> _Tarefas do exercício_
[1] No texto sobre educação sexual e saúde mental, o deputado Roberto de Lucena reclamou das manifestações contrárias do público. Explique o motivo que ele deu para essa reclamação.
[2] Por favor, retome o texto sobre educação sexual e saúde mental a partir do ponto em que ele termina.

> _Trecho fornecido_
⟨

A educação sexual, na mira do novo governo, é uma realidade em diversos países do mundo. Na Argentina, uma lei de 2006 prevê que ela esteja presente em todos os níveis escolares. Nos Estados Unidos, para onde Bolsonaro olha com atenção, a educação sexual no ensino fundamental é aprovada por 93% dos pais. A maior parte dos estados promovem aulas sobre prevenção da Aids. A Escócia se tornou o primeiro país do mundo a ter diversidade sexual no currículo escolar. Conteúdos sobre homofobia e transfobia agora estão nas salas de aula de lá. Na Nigéria, onde 2,8% dos adultos são portadores do HIV, o papel das escolas na prevenção dessa contaminação é apoiado por lei desde 2001. E até em Singapura, onde o sexo entre pessoas do mesmo sexo é proibido, a educação sexual está nas escolas – mesmo que, em parte, como instrumento de coerção.

O CONGRESSO APRESENTA SUAS ARMAS

Já falamos aqui algumas vezes de como as conquistas da Reforma Psiquiátrica vêm correndo riscos nos últimos tempos. Em dezembro do ano passado, gestores da saúde aprovaram mudanças na política de saúde mental valorizando internações e a atuação de instituições privadas. Em agosto, um grande grupo de deputados e senadores se articulou em uma ‘Frente Parlamentar Mista em Defesa da Nova Política Nacional de Saúde Mental e da Assistência Hospitalar Psiquiátrica’. Hoje, são 207 membros.

A novidade é que esta semana ela foi oficialmente lançada, em um evento onde as manifestações contrárias foram caracterizadas como desrespeito. O coordenador da Frente é o deputado Roberto de Lucena (PODE/SP). Fundador da Igreja ‘O Brasil para Cristo’, ele reclamou das manifestações contrárias do público, dizendo que o debate “está muito contaminado com a questão ideológica”. Você lê tudo isso no Outra Saúde, que traz uma análisede quem esteve no lançamento e escreveu sobre o que viu e ouviu.

Chama a atenção o peso da Federação Brasileira de Hospitais (entidade que representa mais de quatro mil estabelecimentos privados de saúde). Seu presidente e o diretor de seu Departamento de Psiquiatria estavam lá, ladeando os principais representantes da Frente. Um documento da Federação em favor da “nova” política foi distribuído e alguns trechos foram reproduzidos integralmente na fala do coordenador nacional de Saúde Mental, Quirino Cordeiro. E, como nota a análise, a origem de um movimento já nos diz a que ele vem.

⟩

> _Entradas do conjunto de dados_
⟨

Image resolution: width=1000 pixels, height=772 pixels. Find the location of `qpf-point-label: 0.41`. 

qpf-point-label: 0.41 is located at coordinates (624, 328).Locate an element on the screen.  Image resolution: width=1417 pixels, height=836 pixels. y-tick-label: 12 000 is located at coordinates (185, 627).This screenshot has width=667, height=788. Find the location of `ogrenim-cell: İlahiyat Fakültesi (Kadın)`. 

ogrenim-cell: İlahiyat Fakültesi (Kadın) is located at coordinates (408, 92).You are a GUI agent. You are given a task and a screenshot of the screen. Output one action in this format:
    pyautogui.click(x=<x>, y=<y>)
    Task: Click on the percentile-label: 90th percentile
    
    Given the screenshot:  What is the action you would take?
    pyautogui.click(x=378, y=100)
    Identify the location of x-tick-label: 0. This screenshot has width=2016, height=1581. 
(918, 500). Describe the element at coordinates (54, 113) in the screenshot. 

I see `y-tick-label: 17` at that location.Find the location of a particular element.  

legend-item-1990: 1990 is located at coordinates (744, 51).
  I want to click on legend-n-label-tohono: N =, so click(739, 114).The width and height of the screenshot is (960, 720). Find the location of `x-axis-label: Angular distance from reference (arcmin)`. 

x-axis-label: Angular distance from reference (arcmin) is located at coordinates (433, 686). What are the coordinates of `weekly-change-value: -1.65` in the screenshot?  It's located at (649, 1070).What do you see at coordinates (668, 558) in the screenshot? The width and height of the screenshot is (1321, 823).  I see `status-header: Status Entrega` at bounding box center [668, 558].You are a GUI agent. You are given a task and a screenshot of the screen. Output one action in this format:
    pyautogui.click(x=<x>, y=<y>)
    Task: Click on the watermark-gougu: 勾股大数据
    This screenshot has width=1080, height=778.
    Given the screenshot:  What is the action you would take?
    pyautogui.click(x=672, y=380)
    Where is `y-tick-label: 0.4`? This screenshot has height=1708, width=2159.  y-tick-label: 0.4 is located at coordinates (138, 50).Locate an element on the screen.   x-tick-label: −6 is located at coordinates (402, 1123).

⟩

> _Lista de respostas_
[1] Ele reclamou dizendo que o debate "está muito contaminado com a questão ideológica". Para ele, a oposição manifestada no lançamento da Frente vinha dessa carga ideológica.

[2]
SARAMPO EM ALTA

Na semana em que o Brasil bateu os dez mil casos de sarampo, a OMS divulgou novo relatório que aponta que essa tendência é mundial. O documento foi lançado ontem e mostra que lacunas na cobertura vacinal levaram a surtos da doença em todas as regiões do planeta, especialmente na Europa e nas Américas. O número de casos notificados foi de 173 mil em 2017. Estima-se que o número real seja de 6,7 milhões e que 110 mil pessoas tenham morrido. As maiores vítimas são as crianças. O problema recrudesce a partir de 2016, quando se registrou 30% a mais de casos em relação ao ano anterior. Países tão diferentes quanto Venezuela, Rússia e Alemanha viveram surtos e tiveram seus certificados de erradicação do sarampo sustados pela Organização.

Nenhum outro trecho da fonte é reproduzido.